Saved data entries:
[Start of section]

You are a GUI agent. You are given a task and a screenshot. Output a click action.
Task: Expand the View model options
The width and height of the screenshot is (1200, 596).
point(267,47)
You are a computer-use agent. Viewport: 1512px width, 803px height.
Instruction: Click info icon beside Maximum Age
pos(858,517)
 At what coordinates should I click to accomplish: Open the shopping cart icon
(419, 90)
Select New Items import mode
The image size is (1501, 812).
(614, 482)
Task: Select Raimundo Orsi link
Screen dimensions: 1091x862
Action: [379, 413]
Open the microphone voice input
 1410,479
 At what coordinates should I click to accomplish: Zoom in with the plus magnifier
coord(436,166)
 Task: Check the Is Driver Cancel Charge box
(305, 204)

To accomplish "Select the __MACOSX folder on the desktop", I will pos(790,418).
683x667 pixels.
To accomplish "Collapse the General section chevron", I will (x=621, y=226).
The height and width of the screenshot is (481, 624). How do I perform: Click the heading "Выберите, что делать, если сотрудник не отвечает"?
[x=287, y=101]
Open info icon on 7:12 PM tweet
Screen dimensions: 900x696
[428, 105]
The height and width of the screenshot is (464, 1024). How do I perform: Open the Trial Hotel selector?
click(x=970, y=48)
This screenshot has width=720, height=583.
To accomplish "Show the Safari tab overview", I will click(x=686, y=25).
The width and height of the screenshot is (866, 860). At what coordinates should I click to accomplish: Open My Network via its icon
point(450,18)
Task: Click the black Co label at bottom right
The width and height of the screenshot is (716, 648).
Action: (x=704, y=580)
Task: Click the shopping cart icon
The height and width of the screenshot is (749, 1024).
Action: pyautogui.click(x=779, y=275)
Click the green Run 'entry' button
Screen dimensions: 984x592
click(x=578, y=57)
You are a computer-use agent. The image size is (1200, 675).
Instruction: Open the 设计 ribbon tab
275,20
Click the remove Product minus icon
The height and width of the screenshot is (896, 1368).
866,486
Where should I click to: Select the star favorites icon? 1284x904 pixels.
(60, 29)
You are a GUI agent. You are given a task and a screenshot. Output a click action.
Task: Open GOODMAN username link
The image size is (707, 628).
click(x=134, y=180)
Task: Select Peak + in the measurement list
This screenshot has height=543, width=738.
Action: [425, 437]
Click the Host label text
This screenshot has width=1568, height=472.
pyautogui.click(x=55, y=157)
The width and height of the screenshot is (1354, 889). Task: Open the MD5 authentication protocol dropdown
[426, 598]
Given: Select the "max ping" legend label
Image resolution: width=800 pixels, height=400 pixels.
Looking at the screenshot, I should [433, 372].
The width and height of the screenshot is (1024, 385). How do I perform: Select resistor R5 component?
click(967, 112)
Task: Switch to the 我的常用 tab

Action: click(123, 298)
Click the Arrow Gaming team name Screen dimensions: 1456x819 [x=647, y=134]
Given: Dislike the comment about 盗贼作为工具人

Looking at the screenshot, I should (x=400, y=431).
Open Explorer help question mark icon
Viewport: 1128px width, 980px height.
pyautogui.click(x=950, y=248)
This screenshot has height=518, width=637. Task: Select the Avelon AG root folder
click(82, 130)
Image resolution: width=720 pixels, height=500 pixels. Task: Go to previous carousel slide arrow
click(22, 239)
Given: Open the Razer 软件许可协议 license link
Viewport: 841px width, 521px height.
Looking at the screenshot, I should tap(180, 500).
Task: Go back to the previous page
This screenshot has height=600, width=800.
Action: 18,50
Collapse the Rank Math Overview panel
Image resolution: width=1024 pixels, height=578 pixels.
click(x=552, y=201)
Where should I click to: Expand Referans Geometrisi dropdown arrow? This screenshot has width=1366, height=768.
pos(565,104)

[End of section]

Select every line of the records holding the string "label".

Your response –
Task: Click the black Co label at bottom right
Click the Host label text
Given: Select the "max ping" legend label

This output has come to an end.